(Stated exercise) Please reproduce the Silo Seal forum thread between "My sample got" and "(Sep 2, 2009)", inclusive, changing "Winter" to "Summer".

(Quoted passage)
○ ○ ○

# c1.5v2 Silo Seal HTST launch



## gtechrob (Sep 11, 2006)

RRP £9.98 - HTST £6.98

New version is easier to apply and higher gloss. Clicky


----------



## Shinyvec (Feb 12, 2010)

Order 12972 Rob:thumb:


----------



## deansutherland (Apr 21, 2012)

Orderd some looking forward to trying


----------



## Blueberry (Aug 10, 2007)

I can vouch for the higher gloss levels. Lucky enough to get one of the free samples. Excellent product and for the price, is second to none.


----------



## Shinyvec (Feb 12, 2010)

Blueberry said:


> I can vouch for the higher gloss levels. Lucky enough to get one of the free samples. Excellent product and for the price, is second to none.


My sample got lost in the post mate so I never got to try it but how do you compare it to C2v2 as I love that stuff and its protecting the wifes and my cars this Winter


----------



## Aeroandy (Sep 2, 2009)

○ ○ ○

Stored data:
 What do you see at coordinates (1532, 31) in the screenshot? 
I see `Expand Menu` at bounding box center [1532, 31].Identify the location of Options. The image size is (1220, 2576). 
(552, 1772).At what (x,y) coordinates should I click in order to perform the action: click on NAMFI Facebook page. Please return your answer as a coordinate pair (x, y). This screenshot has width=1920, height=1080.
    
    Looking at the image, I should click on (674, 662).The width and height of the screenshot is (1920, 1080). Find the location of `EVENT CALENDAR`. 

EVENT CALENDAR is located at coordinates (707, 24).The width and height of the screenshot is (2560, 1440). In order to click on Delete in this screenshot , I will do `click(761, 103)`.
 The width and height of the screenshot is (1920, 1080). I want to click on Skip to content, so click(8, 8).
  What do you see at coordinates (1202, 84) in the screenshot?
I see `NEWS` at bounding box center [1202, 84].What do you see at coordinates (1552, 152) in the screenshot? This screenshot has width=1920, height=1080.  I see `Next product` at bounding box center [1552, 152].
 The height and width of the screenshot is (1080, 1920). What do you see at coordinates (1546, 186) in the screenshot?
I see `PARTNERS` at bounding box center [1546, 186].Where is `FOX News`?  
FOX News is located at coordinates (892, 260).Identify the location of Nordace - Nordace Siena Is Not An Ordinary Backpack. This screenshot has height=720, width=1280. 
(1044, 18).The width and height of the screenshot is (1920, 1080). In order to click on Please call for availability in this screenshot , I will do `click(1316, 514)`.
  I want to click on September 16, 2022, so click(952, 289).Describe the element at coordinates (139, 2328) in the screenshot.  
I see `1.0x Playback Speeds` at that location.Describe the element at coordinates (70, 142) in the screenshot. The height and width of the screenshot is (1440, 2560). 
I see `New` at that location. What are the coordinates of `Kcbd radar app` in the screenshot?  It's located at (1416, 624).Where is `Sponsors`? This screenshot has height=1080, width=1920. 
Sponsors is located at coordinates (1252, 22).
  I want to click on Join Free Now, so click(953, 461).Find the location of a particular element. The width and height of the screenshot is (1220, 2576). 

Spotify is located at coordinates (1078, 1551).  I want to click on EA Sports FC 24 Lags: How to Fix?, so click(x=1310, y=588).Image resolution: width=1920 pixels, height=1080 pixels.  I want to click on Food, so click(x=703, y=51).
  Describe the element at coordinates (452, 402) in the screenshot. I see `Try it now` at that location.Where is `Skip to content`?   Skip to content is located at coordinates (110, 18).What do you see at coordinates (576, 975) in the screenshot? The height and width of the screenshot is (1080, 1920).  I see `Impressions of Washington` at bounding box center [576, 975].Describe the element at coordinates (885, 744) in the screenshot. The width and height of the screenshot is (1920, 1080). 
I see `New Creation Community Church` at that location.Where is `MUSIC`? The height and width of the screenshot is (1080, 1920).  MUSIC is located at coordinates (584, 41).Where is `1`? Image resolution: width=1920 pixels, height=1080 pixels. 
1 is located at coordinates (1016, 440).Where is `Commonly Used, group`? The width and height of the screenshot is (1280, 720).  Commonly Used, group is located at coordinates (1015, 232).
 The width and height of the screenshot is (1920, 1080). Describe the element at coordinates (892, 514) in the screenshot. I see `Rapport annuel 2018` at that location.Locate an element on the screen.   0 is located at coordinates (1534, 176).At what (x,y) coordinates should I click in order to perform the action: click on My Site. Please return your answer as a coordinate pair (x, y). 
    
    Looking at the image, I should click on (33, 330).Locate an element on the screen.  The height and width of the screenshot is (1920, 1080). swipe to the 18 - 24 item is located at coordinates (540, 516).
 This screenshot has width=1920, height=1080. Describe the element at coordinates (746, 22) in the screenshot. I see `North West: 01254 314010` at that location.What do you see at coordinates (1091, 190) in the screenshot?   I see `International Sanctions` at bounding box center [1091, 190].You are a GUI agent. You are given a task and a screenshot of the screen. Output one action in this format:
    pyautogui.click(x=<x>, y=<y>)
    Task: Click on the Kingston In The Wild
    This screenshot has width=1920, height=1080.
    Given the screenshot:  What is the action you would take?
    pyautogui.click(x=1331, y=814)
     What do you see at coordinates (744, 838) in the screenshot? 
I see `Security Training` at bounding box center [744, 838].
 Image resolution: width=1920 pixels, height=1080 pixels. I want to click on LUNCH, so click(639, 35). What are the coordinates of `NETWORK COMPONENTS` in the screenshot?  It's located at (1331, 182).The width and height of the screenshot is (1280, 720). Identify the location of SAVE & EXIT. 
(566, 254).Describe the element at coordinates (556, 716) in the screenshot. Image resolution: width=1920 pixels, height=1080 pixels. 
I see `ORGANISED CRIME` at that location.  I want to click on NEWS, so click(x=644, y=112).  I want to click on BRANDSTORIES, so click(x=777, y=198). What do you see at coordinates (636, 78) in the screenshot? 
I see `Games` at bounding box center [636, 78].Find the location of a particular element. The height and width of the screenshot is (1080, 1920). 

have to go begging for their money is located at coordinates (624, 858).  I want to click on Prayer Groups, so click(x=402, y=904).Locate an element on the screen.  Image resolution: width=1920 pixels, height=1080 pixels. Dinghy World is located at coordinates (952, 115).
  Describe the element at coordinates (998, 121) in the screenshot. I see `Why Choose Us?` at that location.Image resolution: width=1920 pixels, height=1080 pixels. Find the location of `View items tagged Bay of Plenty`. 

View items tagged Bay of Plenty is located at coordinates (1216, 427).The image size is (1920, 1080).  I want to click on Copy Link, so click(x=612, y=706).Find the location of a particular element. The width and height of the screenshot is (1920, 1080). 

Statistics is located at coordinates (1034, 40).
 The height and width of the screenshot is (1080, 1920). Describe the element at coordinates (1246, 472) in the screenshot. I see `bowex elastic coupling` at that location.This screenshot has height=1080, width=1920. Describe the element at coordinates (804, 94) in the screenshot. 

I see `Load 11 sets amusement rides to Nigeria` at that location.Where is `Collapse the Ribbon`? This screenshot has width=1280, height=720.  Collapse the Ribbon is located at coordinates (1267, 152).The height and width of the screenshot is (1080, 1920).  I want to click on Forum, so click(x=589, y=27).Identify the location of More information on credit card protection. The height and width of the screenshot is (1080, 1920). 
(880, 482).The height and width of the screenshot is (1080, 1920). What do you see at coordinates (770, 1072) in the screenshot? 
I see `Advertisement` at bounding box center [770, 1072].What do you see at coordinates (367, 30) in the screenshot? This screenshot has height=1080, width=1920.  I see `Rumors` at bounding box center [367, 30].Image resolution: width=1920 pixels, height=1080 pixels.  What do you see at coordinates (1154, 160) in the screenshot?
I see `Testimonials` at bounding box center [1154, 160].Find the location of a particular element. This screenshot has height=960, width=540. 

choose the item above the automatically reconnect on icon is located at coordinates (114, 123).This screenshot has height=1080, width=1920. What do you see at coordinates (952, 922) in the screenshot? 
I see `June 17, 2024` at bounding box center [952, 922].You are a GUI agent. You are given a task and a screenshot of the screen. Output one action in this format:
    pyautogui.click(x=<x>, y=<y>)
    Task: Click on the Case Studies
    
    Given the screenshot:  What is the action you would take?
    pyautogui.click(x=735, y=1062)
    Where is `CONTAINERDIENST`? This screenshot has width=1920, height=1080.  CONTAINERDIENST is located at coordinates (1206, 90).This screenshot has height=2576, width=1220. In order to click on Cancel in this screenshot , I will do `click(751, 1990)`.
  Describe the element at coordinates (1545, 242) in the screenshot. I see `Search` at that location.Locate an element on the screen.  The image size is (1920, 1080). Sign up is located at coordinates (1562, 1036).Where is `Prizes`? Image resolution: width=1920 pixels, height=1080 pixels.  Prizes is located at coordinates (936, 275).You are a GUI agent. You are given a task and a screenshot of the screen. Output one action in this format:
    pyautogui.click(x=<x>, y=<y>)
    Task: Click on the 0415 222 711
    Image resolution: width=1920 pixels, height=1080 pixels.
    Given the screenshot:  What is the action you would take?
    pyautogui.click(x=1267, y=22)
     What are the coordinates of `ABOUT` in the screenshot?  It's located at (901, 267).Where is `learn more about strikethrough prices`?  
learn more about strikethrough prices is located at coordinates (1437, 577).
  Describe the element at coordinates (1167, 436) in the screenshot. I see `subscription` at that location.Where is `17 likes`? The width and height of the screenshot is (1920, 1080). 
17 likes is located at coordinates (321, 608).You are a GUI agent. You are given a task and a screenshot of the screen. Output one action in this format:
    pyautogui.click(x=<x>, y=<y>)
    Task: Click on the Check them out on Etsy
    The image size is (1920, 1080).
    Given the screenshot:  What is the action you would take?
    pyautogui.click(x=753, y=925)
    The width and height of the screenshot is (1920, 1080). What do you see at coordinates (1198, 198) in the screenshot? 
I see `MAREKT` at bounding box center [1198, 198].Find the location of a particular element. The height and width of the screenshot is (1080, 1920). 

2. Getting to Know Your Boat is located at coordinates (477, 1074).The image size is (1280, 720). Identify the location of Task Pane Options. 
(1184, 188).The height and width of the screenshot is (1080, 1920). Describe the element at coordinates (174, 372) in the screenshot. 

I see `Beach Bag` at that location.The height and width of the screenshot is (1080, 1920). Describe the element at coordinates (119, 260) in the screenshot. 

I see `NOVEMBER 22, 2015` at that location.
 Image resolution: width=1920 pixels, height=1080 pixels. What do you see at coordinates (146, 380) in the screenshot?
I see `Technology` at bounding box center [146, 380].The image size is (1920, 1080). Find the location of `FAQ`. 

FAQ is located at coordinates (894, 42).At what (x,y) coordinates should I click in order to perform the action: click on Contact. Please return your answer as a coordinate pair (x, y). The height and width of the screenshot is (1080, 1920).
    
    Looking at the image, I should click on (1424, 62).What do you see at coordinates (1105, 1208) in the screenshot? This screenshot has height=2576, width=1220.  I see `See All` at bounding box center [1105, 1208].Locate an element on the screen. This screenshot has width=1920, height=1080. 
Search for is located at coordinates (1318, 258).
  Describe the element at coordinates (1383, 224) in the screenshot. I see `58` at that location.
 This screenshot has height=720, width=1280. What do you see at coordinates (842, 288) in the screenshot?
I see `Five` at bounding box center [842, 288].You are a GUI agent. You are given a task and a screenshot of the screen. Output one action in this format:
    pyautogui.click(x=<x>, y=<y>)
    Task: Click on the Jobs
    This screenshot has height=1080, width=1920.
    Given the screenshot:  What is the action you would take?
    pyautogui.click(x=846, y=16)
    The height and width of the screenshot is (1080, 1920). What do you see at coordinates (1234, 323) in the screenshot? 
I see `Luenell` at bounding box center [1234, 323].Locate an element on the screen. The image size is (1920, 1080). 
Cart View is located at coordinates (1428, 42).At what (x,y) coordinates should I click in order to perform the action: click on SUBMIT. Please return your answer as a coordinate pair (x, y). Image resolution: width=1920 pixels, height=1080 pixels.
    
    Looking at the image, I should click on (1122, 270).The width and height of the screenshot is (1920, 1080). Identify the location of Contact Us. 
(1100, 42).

○ ○ ○

(Written response)
My sample got lost in the post mate so I never got to try it but how do you compare it to C2v2 as I love that stuff and its protecting the wifes and my cars this Summer


----------



## Aeroandy (Sep 2, 2009)